Jane Valmath - Un salon d'essayage de la maison de couture, 9 rue de Surene à Paris (circa 1910s)

90 €
Bon exemplaire d'une carte des années 1910 de la maison de couture Jane Valmath représentant un des salons d'essayage. Valmath est située 9 rue de Surene à Paris.
Title Jane Valmath - Un salon d'essayage de la maison de couture, 9 rue de Suresnes à Paris (circa 1910s)
Type Carte postale
Edition Paris, circa 1910s
Description

Carte imprimée en noir.

Dimensions 90 x 140 mm

Dans un article de Gil Blas paru le 24 juin 1912, la journaliste de mode Paméla décrit ainsi le travail de la maison Valmath :

"Enfin, hier encore, et une fois de plus, madame Valmath, dont bien souvent ici j'ai eu le plaisir de vous entretenir longuement ; et lorsqu'on parle d'une artiste telle que Madame Valmath c'en est un. Mme Valmath, dis-je, a glané des lauriers supplémentaires.

Sa robe de lingerie combinée de panneaux en broderie anglaise, incrustés d'épais et riches motifs d'Irlande, rebrodés eux-mêmes de fil d'or, était une merveille de recherche et de travail. Sur la jupe plissée, une écharpe de tulle noir tranchait, inattendue et très heureuse, tandis qu'un petit bouquet de roses rouges venait égayer la note demi-deuil de la toilette, les petites roses, vives,
riantes, printaniéres, arrivées là, soudaines, et cueillies, semblait-il au hasard d'une haie, étaient la signatire indéniable de Mme Jane Valmath.
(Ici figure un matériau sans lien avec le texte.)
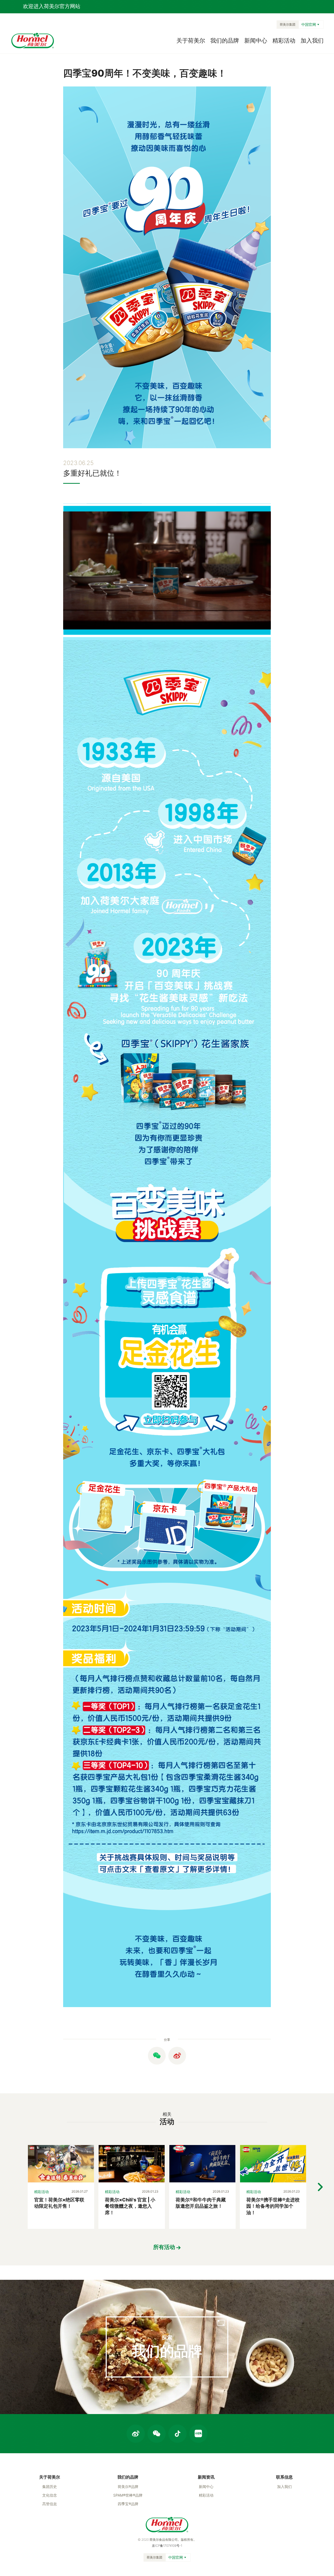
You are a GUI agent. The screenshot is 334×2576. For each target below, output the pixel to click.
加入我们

En effet, si j'ai prononcé son nom aujourd'hui, ce n'est, pas seulement à cause de sa robe de courses, mais bien plutôt à propos de l'indiscrétion qu'heureusement je connus, voici trois jours, en pénétrant dans l'atelier de teinture du 9, rue de Surene. Car Mme Valmath n'est pas seulement couturière : elle est crèatrice de ses oeuvres depuis A jusqu'à Z ! Elle n'emploie guère que les dentelles qu'elle même dessine et ne se sert que d'étoffes travaillées et décorées par ses soins.

Or, toujours en quête du Beau, Mme Valmath s'est attaché, pour l'hiver prohain, à la recherche du coloris, nouveau et harmonieux. Elle ne peut, bien entendu, pour d'obtenir, employer d'autres couleurs que celles du prisme, mais elle combine celles-ci, les dégrade, les assortit l'une à l'autre, avec un art si délicat, si consommé qu'il semble voir travailler un grand peintre. Et ceci n'est pas un moindre compliment. Je ne sais, en effet, rien d'aussi harmonieux qu'une robe aux nuances savamment cherchées. Peu de couturières, hélas apportent à cette considération l'importance qu'elle mérite. La plupart se contentent de trouver une coupe jo-
lie sans s'inquiéter du ton ou de la qualité de l'étoffe. Ce ne serait encore qu'un demi-mal si, bien souvent, elles ne conseillaient pas à leur cliente, une quelconque ne seyant ni à leur ligne ni à leur teint. Voilà une faute lourde contre laquelle, nous ne saurions assez nous insurger."